Le sfide dell’auto europea
«Il settore automotive europeo vive una fase di forte tensione per via delle numerose sfide contemporanee da affrontare: volumi stagnanti, rallentata crescita dell’elettrificazione, tensioni geopolitiche, sovracapacità produttiva, e un sempre maggiore gap nel modello operativo, che stenta a recuperare il divario di tempi, costi e innovazioni tecnologiche dei nuovi NEV players» ha detto Duse. «Il tutto è oggi aggravato anche dall’incertezza e dai rischi legati ai dazi. I costruttori occidentali hanno resistito alle sfide recenti anche operando un’attenta gestione dei prezzi, in forte rialzo a partire dal Covid. Ma la situazione di mercato attuale impone una virata decisa e un approccio che miri all’agilità per mantenere redditività (scesa di nuovo sotto al 10% per i costruttori) e competitività, anche attraverso l’innovazione di prodotto, lo snellimento dei processi di sviluppo e l’utilizzo delle opportunità offerte dall’intelligenza artificiale».

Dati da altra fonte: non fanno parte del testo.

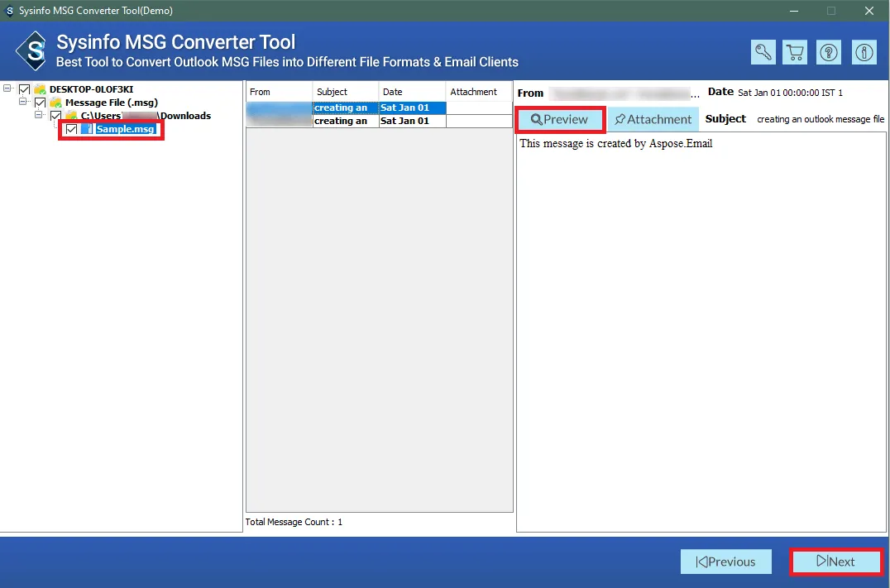Click the Sysinfo logo in header
Screen dimensions: 890x588
coord(32,51)
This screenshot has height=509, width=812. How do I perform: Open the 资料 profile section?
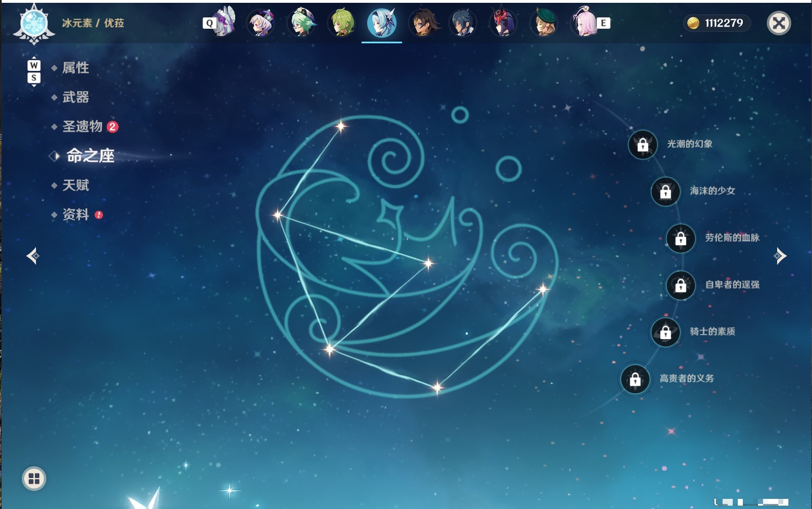75,214
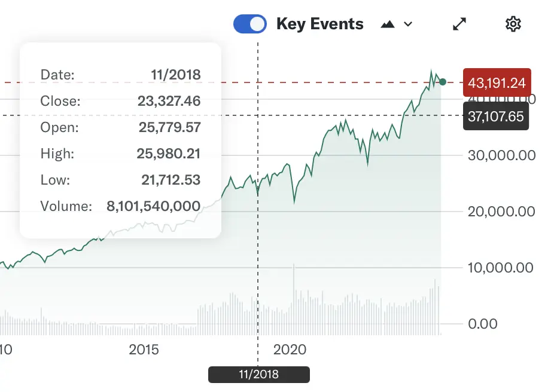Select the 2015 label on time axis
This screenshot has height=392, width=554.
pos(144,350)
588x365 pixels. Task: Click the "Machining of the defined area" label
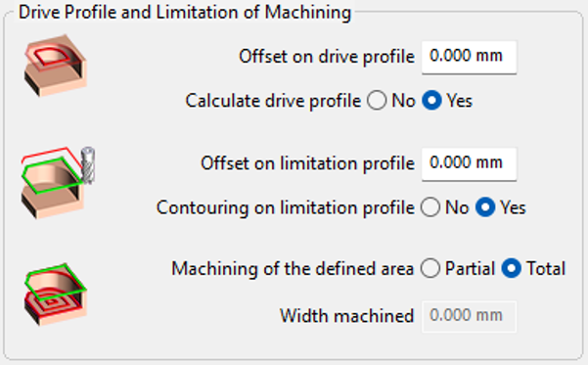293,269
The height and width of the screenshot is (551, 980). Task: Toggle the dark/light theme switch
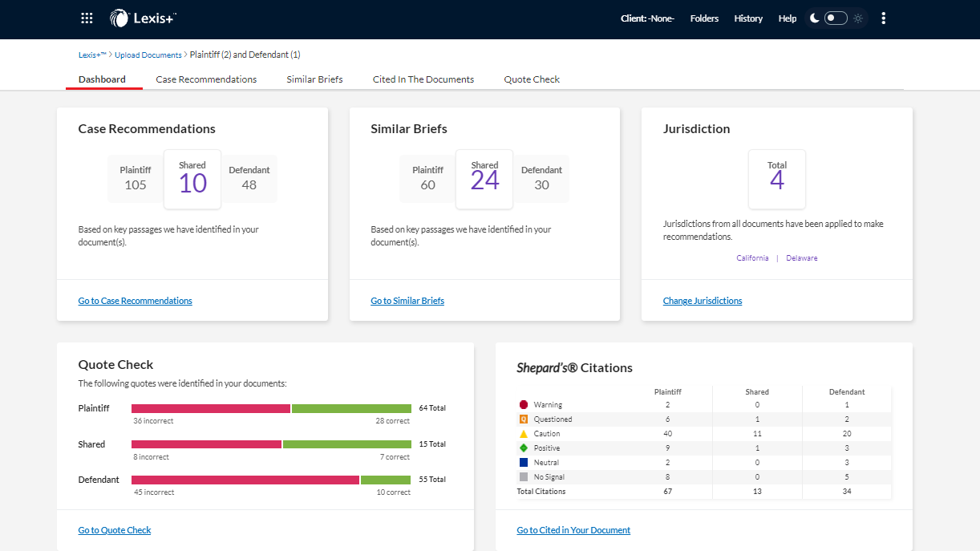pyautogui.click(x=836, y=18)
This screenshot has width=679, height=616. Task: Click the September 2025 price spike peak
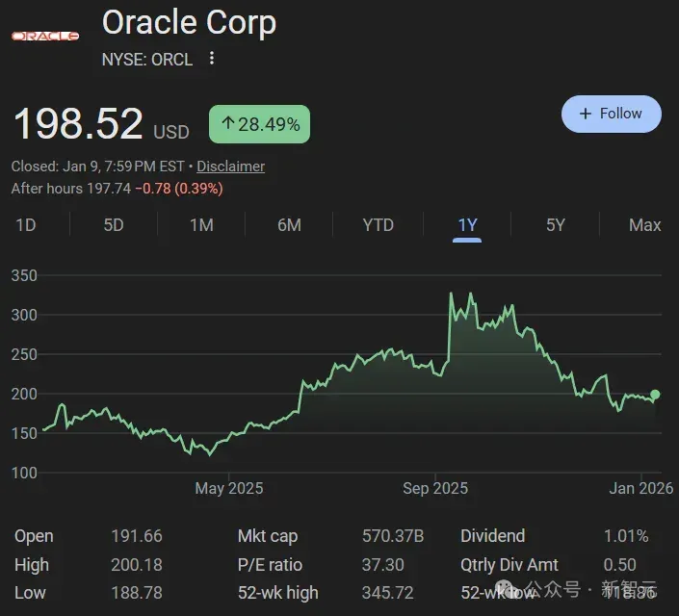coord(451,294)
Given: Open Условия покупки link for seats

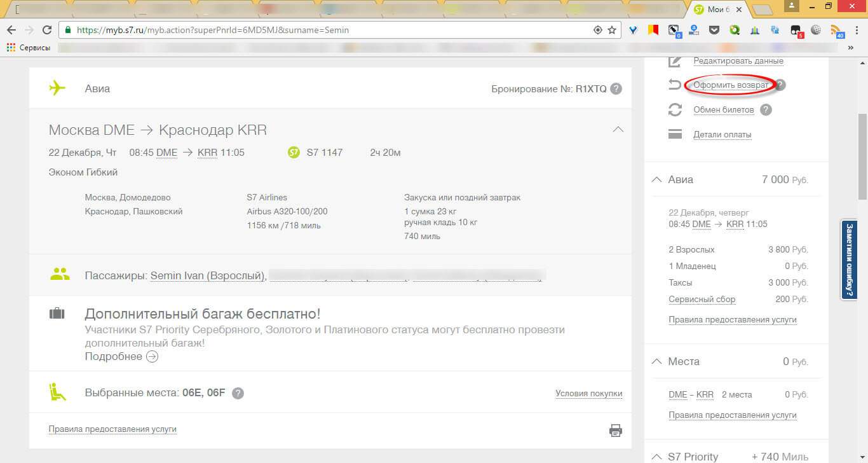Looking at the screenshot, I should [588, 394].
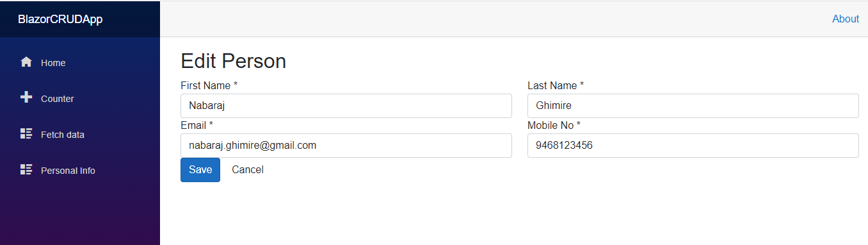
Task: Click the Edit Person heading
Action: (x=233, y=61)
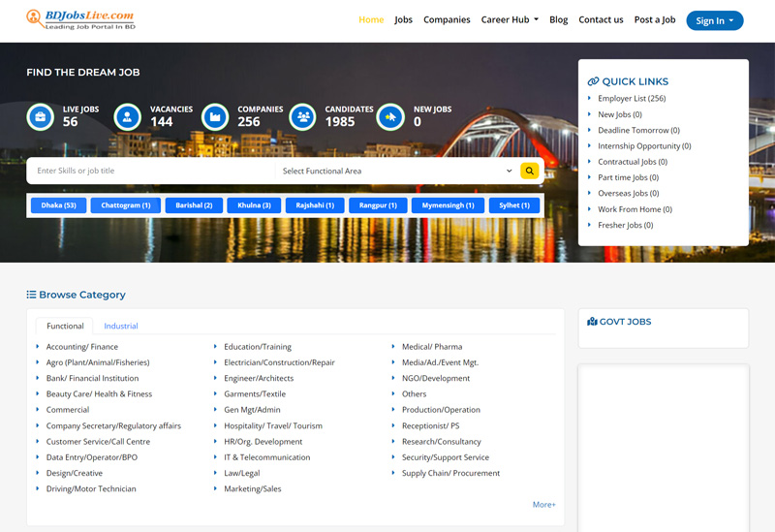Filter jobs by Dhaka (53)
This screenshot has width=775, height=532.
59,205
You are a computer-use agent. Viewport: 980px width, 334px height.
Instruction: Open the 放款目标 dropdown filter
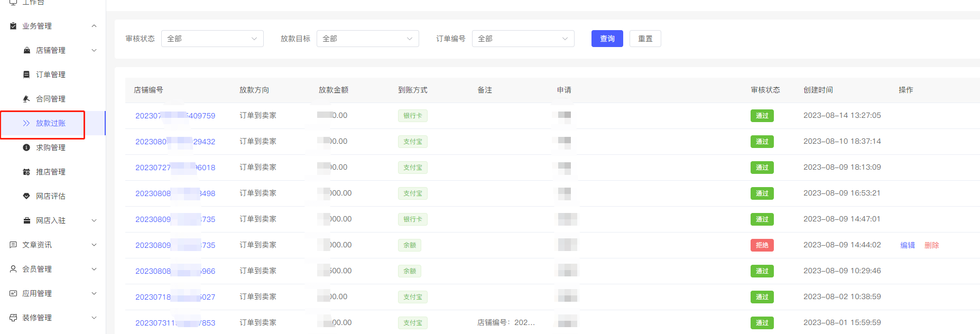(367, 39)
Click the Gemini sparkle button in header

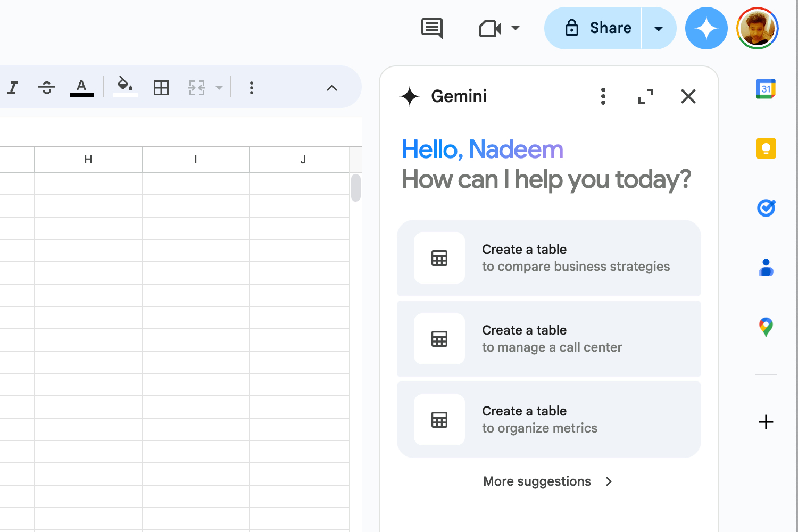[x=706, y=29]
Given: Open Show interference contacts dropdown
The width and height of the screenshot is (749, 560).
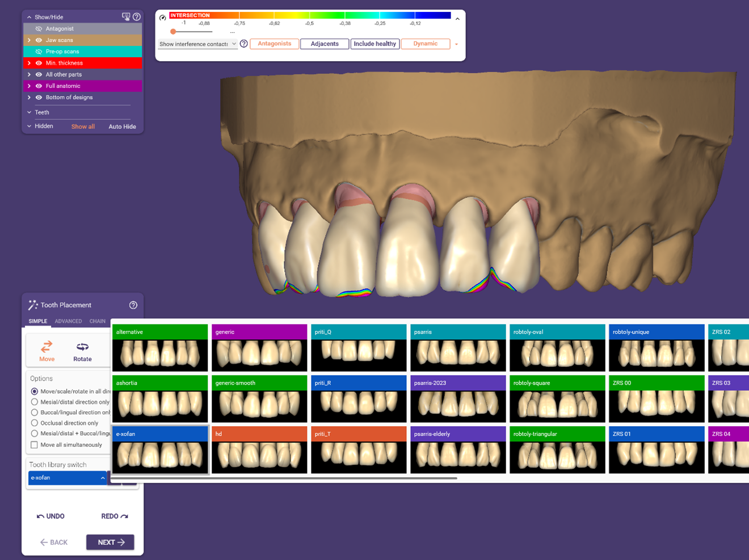Looking at the screenshot, I should [x=197, y=44].
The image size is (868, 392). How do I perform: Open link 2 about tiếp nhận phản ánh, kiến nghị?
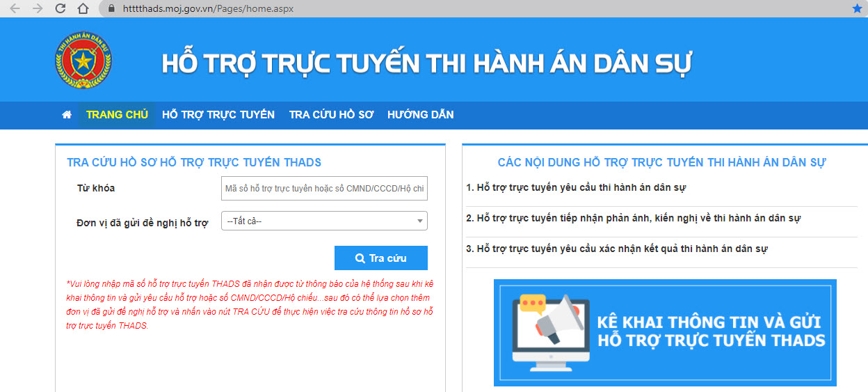[633, 218]
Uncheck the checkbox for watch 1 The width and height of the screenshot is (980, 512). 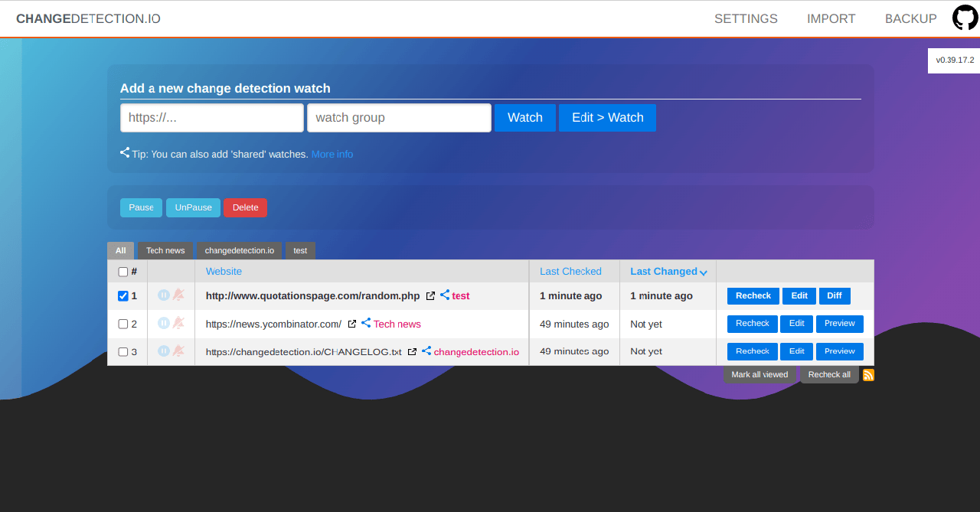[x=123, y=296]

«L’Europa, seppur spinta solo dalla normativa, marcia comunque verso l’elettrico a velocità doppia rispetto agli Stati Uniti, con il 40% di BEV previsto al 2030» ha aggiunnnt Emanuele Cordone, director della divisione Automotive. «Ma in Europa le vendite complessive non sono previste in crescita e la quota di mercato dei brand cinesi raddoppierà di qui al 2030 – passando dall’8% al 13% (dal 5% al 10% esclusa Russia). Simile trend prevediamo per l’Italia, dove gli oltre 2 milioni di volumi che si raggiungevano prima del Covid non torneranno più, anche per via della crescita media dei prezzi dei modelli più diffusi (+40-70% in 5 anni), che risultano sempre più lontani dalle tasche degli acquirenti».
Europa «terra di conquista»
Continua la spinta verso l’export da parte dei player cinesi, primi esportatori al mondo e in ulteriore crescita, ma chiamati a consolidarsi in un mercato iper-competitivo e con il controllo di parti vitali della supply chain, come i minerali critici per la produzione. Questo scenario sta portando alla creazione di un polo cinese e uno protezionistico americano, con l’Europa che rischia di diventare «terra di conquista».
«Un’attenta selezione e adozione di strumenti basati sull’intelligenza artificiale, e uno snellimento dei processi e dei tempi di sviluppo e di innovazione, sono fondamentali per recuperare l’agilità necessaria a navigare le sfide del settore, che sta vivendo disruption sempre più frequenti. Il divario rispetto alle case automobilistiche cinesi può essere ridotto adottando soluzioni legate all’intelligenza artificiale nelle fasi di progettazione e test, per erodere i vantaggi di costo dei new player cinesi, oggi al 30% rispetto ai competitor occidentali» ha sottolineato Duse.